== Segment start ==

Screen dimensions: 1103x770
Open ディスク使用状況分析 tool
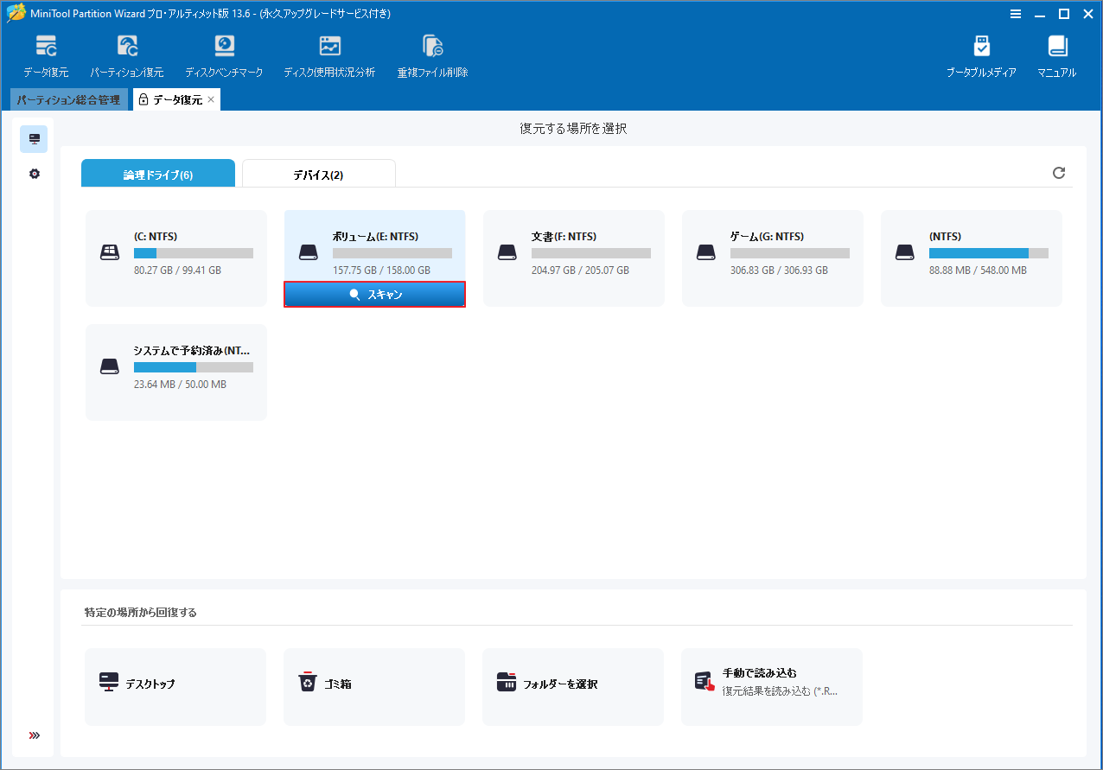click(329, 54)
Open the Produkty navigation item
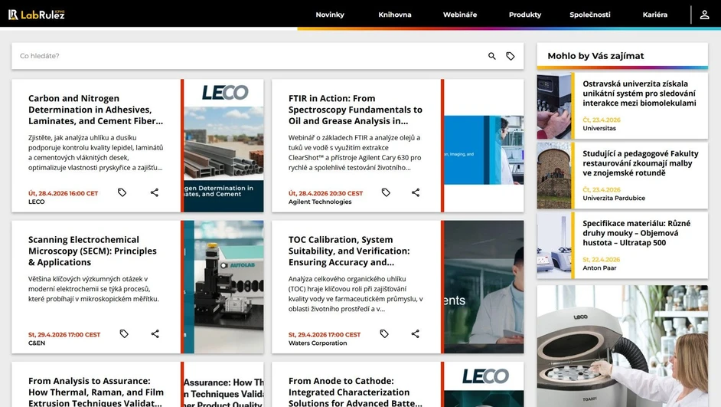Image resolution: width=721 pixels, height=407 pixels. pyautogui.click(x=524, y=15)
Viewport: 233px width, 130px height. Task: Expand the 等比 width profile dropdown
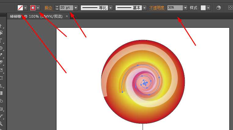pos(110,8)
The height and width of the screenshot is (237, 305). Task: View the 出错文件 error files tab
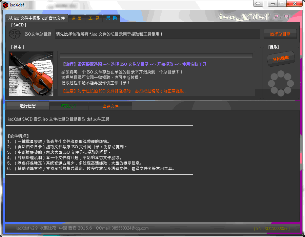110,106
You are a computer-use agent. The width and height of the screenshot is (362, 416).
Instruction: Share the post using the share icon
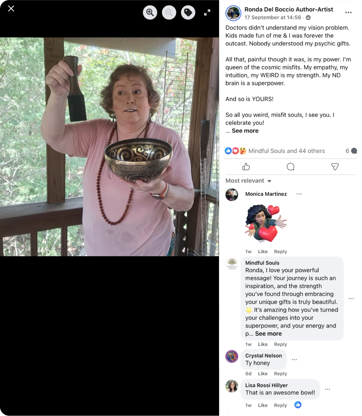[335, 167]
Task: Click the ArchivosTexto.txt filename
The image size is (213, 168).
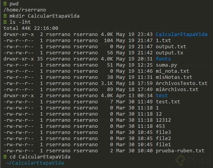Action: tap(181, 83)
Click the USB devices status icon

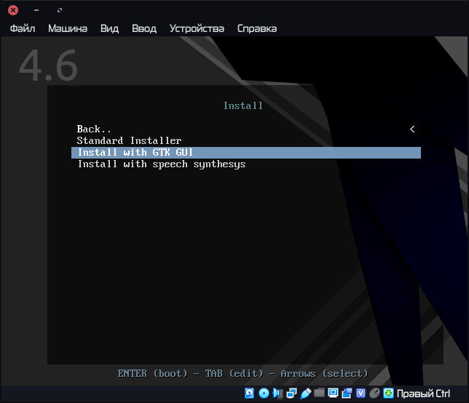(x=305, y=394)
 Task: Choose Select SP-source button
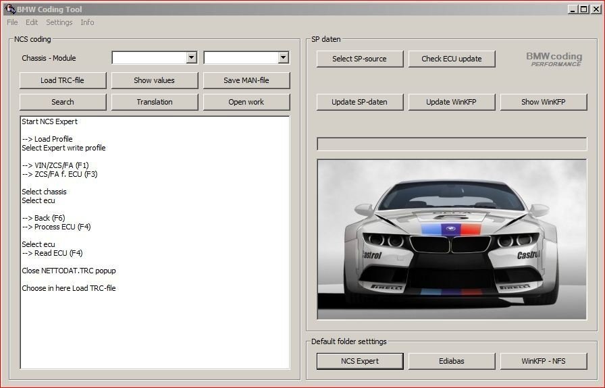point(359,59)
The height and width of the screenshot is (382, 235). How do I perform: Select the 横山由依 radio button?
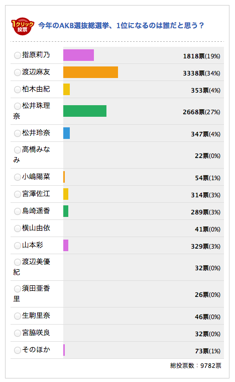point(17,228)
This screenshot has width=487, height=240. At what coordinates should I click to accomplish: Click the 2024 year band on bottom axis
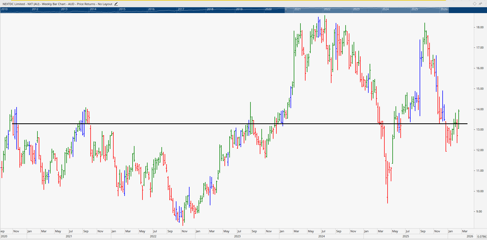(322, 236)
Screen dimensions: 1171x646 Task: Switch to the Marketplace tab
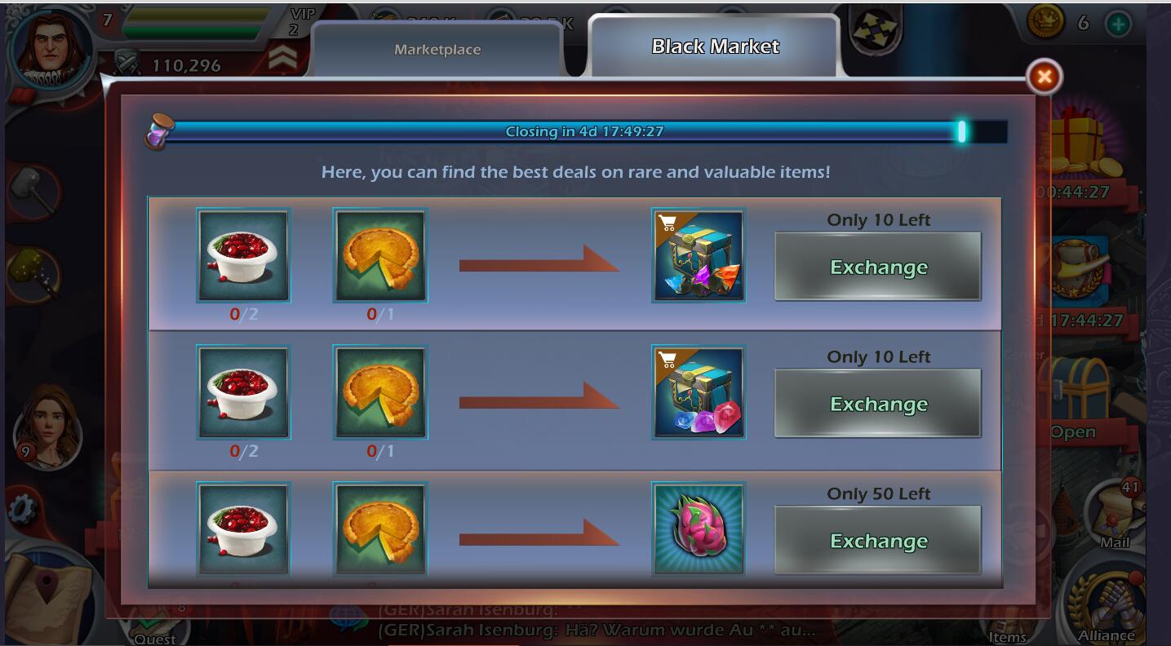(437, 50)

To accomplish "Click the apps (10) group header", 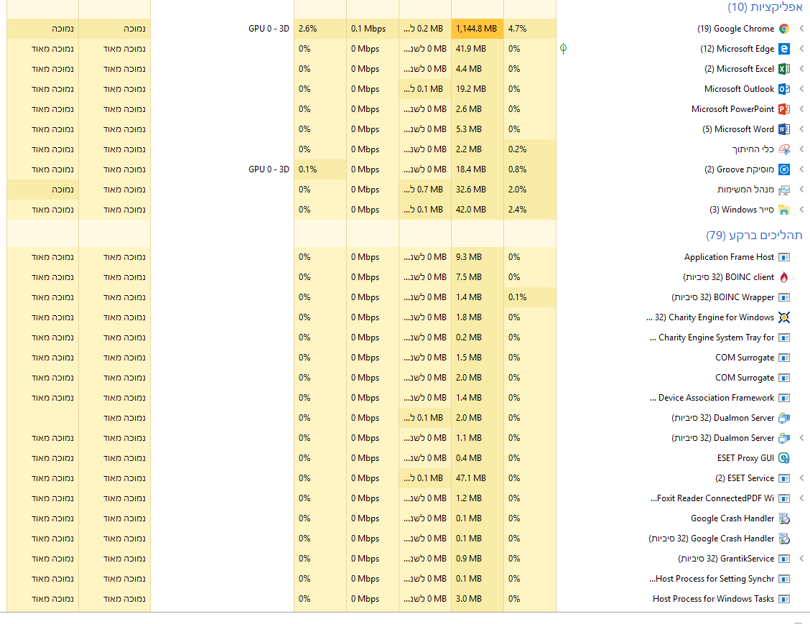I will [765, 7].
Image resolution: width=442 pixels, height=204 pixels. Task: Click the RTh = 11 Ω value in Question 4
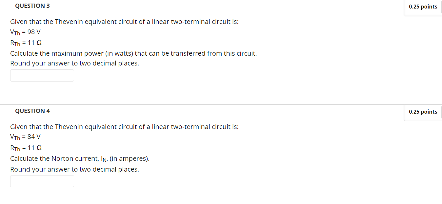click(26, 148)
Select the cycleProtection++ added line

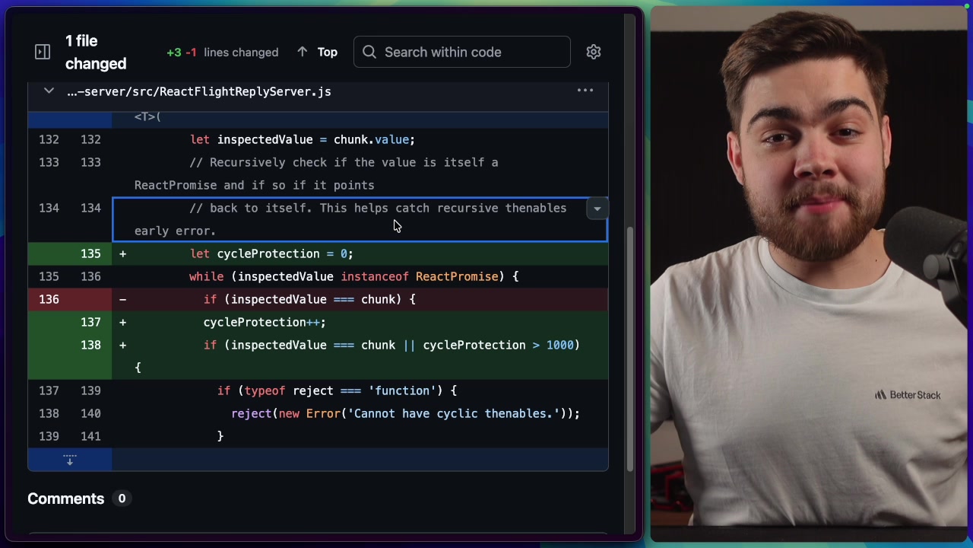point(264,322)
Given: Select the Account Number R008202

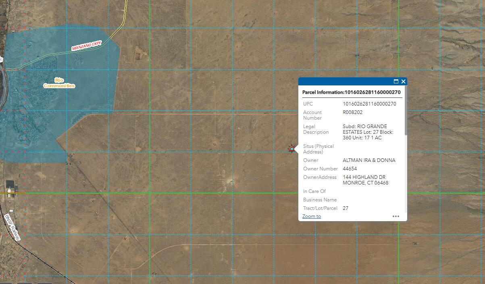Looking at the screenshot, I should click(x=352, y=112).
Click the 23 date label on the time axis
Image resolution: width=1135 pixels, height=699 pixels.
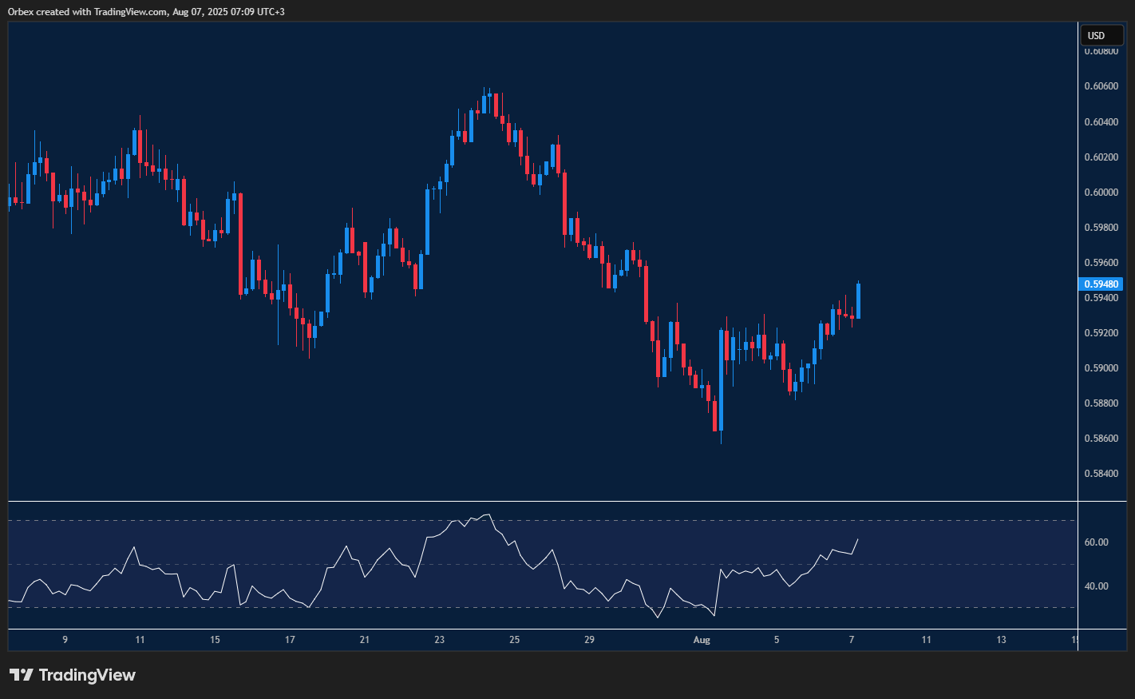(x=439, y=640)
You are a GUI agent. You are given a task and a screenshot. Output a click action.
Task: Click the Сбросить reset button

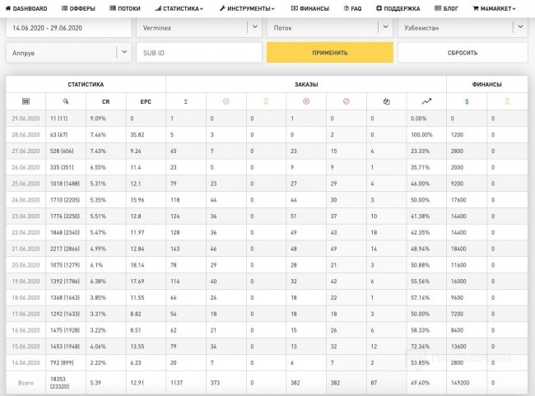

== Segment end ==

= EXERCISE =
Every line from the line containing "Select the cycleProtection++ added line" through the last line above is to be printed exactly. Pictures are not copied.

= RESPONSE FOR THIS EXERCISE =
Select the cycleProtection++ added line

point(264,322)
Given: Select the Account Number R008202

Looking at the screenshot, I should click(x=352, y=112).
Click the 23 date label on the time axis
Image resolution: width=1135 pixels, height=699 pixels.
(x=439, y=640)
You are a GUI agent. You are given a task and a screenshot. Output a click action.
Task: Click the Сбросить reset button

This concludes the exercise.